ACTION ITEM: From the records below, return every line containing the word "folder".

DATA FOR PROCESSING:
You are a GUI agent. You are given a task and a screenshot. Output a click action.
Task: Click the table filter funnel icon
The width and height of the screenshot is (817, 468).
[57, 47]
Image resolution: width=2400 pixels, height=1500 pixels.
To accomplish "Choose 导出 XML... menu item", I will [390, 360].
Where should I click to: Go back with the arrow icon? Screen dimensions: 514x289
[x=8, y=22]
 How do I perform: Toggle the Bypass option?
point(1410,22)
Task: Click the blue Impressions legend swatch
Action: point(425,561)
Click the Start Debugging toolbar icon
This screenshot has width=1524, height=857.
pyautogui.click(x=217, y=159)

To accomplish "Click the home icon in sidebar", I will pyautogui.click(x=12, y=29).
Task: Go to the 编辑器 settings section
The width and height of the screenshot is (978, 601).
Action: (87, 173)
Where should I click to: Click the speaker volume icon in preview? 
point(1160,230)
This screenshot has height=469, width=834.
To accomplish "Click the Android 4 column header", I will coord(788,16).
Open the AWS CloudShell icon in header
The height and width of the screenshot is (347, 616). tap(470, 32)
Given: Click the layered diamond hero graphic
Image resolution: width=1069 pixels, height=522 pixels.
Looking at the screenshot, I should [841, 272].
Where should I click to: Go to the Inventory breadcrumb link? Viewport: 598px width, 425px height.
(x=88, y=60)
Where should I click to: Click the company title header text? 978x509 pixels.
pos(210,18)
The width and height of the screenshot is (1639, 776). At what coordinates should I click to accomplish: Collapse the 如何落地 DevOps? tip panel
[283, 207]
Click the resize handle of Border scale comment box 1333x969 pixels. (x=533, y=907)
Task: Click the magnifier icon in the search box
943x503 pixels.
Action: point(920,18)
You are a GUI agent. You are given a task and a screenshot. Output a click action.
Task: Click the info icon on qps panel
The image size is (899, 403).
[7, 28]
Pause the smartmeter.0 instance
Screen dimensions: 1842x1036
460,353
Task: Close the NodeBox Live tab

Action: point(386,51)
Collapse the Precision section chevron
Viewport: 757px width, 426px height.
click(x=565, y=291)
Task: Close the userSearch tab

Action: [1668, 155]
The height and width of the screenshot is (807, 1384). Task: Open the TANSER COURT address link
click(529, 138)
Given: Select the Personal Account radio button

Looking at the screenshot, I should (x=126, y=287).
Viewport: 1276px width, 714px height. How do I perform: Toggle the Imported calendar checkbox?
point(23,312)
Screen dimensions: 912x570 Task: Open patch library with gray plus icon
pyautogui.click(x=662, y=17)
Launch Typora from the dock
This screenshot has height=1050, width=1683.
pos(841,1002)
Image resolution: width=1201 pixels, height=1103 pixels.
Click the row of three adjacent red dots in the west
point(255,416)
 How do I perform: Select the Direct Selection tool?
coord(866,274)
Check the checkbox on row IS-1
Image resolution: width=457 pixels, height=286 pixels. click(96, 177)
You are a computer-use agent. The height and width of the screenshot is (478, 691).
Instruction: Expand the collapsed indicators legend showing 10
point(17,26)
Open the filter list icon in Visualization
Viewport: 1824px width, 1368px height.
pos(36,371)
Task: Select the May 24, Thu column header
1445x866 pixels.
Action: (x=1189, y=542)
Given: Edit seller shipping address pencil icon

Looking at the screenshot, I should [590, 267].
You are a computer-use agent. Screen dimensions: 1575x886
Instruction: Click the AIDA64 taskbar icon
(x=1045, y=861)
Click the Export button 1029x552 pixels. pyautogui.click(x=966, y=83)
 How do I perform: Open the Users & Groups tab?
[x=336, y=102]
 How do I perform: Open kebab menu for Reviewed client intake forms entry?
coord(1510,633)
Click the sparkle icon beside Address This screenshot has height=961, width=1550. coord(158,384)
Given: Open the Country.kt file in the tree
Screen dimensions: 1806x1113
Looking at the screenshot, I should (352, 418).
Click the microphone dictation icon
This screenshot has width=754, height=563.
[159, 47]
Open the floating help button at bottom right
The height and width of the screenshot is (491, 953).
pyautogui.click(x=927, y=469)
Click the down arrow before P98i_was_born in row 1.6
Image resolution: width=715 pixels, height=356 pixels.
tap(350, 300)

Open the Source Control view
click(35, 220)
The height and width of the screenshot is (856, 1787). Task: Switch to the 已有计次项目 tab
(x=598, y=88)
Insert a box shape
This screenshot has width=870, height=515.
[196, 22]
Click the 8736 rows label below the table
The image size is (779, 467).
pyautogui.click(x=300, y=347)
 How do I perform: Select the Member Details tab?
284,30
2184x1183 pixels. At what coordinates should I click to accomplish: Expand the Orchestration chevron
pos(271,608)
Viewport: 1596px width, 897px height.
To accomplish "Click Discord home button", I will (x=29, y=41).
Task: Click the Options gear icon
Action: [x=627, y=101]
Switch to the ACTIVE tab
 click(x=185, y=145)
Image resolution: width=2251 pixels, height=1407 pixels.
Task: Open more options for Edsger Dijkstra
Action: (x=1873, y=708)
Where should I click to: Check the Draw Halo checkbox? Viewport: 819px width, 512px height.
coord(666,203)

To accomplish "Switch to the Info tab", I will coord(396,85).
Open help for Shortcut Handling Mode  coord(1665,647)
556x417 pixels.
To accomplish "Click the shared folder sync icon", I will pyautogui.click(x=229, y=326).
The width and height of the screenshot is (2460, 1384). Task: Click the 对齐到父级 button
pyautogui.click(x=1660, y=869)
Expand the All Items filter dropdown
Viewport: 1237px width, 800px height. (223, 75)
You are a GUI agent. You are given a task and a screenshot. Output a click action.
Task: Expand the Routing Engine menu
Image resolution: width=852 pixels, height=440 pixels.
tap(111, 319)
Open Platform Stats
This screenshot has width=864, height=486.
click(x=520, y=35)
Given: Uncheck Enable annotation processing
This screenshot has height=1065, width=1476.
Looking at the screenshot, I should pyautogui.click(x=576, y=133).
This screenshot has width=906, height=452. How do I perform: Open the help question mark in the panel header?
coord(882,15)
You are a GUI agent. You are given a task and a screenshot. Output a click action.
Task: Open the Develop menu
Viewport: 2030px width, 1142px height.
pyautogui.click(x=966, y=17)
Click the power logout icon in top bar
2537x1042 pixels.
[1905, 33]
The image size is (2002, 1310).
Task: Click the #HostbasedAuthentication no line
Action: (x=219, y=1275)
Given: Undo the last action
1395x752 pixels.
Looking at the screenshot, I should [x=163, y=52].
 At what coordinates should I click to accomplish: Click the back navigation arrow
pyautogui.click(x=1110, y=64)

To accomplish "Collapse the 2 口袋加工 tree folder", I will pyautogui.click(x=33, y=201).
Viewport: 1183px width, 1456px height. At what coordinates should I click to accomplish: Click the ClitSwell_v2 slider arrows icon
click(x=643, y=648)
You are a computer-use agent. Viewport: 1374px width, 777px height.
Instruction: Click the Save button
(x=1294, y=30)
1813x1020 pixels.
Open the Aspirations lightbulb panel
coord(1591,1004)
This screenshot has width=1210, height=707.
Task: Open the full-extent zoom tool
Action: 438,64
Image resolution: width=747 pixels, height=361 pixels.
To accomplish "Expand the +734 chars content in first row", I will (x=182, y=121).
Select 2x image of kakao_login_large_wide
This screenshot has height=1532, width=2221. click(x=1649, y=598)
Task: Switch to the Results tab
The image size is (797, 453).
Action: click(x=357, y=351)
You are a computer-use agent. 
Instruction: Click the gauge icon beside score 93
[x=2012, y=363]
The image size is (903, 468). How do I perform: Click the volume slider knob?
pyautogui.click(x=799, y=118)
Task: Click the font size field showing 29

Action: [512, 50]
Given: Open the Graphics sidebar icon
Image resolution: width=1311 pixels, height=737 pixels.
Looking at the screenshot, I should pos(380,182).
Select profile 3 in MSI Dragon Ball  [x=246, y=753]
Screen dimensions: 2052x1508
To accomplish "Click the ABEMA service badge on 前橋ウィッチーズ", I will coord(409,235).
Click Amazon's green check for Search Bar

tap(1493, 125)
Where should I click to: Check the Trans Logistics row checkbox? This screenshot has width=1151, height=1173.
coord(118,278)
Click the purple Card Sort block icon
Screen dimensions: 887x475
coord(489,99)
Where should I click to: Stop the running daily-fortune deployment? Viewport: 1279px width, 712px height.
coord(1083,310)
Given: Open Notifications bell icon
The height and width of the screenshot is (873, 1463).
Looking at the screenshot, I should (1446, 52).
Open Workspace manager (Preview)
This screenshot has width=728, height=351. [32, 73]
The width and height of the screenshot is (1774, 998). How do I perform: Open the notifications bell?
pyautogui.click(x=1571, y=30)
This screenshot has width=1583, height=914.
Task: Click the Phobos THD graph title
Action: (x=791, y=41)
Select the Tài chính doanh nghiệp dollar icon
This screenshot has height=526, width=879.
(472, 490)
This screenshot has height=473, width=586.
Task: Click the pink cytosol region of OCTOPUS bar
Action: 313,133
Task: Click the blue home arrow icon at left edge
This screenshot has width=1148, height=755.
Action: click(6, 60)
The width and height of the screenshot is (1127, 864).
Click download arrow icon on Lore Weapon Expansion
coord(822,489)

WRITTEN ANSWER:
To accomplish "Click the shared folder sync icon", I will pyautogui.click(x=229, y=326).
To accomplish "Collapse the 2 口袋加工 tree folder", I will pyautogui.click(x=33, y=201).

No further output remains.